Through groups like NKR, altruistic donors - people willing to donate to an anonymous person - initiate "donor chains", catalysing multiple donations. Inspired by reading about a 60-person chain begun by such a donor, I entrusted the NKR to select my recipient. Their software churned up a highly compatible match for me more than 1,600km away. Concurrent with receiving a kidney, my recipient's incompatible donor gave to a commensurately strong match. A courier delivered this donor's organ to a third hospital in yet another region of the country, completing the exchanges. (The average NKR chain yields six transplants.)
I donated with some hesitation. The laparoscopic surgery to remove a kidney, though far less invasive than conventional surgery, still carries a mortality risk of 0.03 per cent (that's three deaths for every 10,000 procedures). But accepting a small potential for harm in the service of doing good is hardly unique: More than 1.4 million Americans do so every day in the military, a choice that also saves lives.

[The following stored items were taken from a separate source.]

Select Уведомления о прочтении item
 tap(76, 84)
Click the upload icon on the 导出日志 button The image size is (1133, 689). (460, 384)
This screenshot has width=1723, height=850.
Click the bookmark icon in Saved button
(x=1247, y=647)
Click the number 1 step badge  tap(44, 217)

Donors can give safely into their 70s, but at 25 years old and healthy, with no dependants to support, I had an ideal profile. There was also no financial burden on me: Donors are not liable for any costs. The recipient's health insurance incurs the expense of the donor's pre-op, surgery and post-op recovery, as well as any unanticipated complications in the following year.
Living with one kidney, donors are advised against consuming gym supplements and the class of pharmaceuticals that includes ibuprofen. Otherwise, there are no permanent dietary or lifestyle prohibitions. My remaining kidney will grow to provide 80 per cent of the renal function realised with two. In the long term, donors don't face a heightened risk of developing kidney disease. If they later require a transplant - because of bruising, cancer or disease that would have shut down both kidneys - donors receive priority on the waiting list.
So how did I fare? By 9.30 on the morning after my surgery, I'd taken a lap around the hospital floor, a bit ornery with my nurse for not escorting me sooner. Twenty-four hours later, another nurse detached the IVs from my arms and processed my hospital dismissal. By Christmas Day, I was standing upright, walking briskly for as long as I cared to, no longer sore. I lost a few days of vacation and took a rain check on a trip to Tortola that I couldn't afford. Meanwhile, I enabled two people to receive lifesaving transplants.
Could this be you?
The writer lives in Cambridge, Massachusetts.